For eligible employees, Aetna term life insurance can be an excellent deal. The plans are subject to group underwriting, which usually results in lower overall premiums, sometimes subsidized by employers. And, if you qualify for the plan, you can’t be turned down for coverage and won’t have to undergo a medical exam.
One of the downsides of group plans is that, when you’re no longer in the “group,” you’re usually no longer eligible for the coverage. However, Aetna offers optional “portability” with its group term life insurance policies. In practice, that means that, if your employment relationship with your employer comes to an end, you have the option of retaining your life insurance coverage. Generally, insureds who exercise a portability option can keep 100% of the coverage limits. Unfortunately, though, the premiums will likely increase significantly, and portability is only available if the feature is included within the relevant employer’s group plan.
Available Group Term Life Insurance Supplements
Aetna offers several supplemental coverages, though a supplement usually needs to be included within an employer plan for a policyholder to take advantage of it. When available, Aetna’s term life supplements will increase premium cost but also increase the potential value provided by a policy.

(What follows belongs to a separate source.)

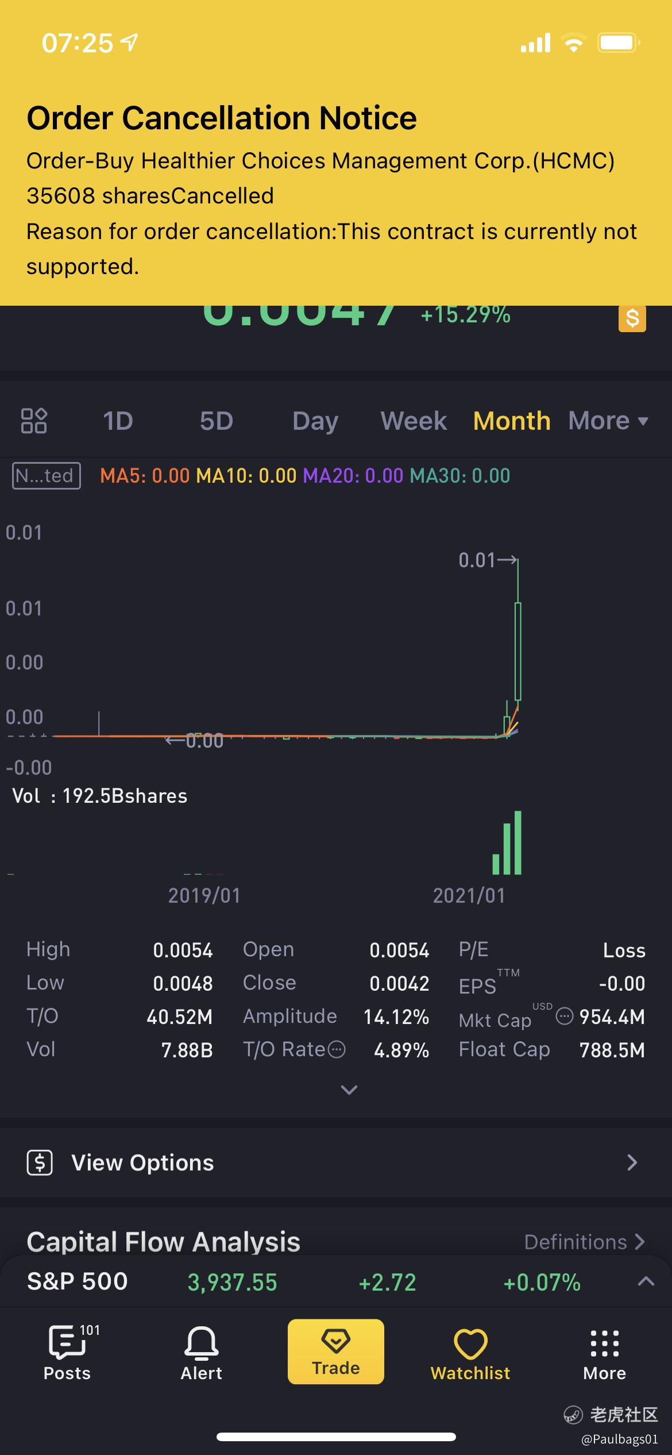Tap the Mkt Cap info bubble icon
This screenshot has width=672, height=1455.
click(x=565, y=1017)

Accelerated Death Benefit (ADB): If an individual insured under an Aetna group life insurance policy is diagnosed with a terminal illness, the policyholder has the option of accepting an early payment of some the policy’s proceeds. Early payouts vary between plans and can be up to 75% of the policy’s death benefit.
Premium Waiver: If included within an employer’s plan, the premium waiver option allows permanently and totally disabled employees to retain their life insurance coverage, with premiums waived as long as the insured remains qualified for the waiver.
Accidental Death and Dismemberment (AD&D): The AD&D supplement offered by Aetna pays out partial policy benefits if the insured sustains a serious, accidental injury, such as the loss of a limb or eye. Or, if the insured dies as a result of a qualifying accident, the policy pays out supplemental proceeds to the beneficiary. Aetna’s Accidental Death and Personal Loss (AD&PL) is an upgraded version of the AD&D supplement that adds additional events to the coverage, including loss of sight, hearing, or speech resulting from an accident.
Dependent Benefits: If included within a group plan, participating employees can elect to include coverage for dependent minor children and students within their life insurance coverage. Coverage amounts for dependents is usually lower than for the employee and covered spouses.
Conversion Option: Aetna group life conversion option allows policyholders whose employment is discontinued the right to retain life insurance coverage in the form of a new whole life policy. The option must be exercised within 31 days of the end of employment, and the new policy’s premiums will substantially increase over the prior cost of the group term coverage.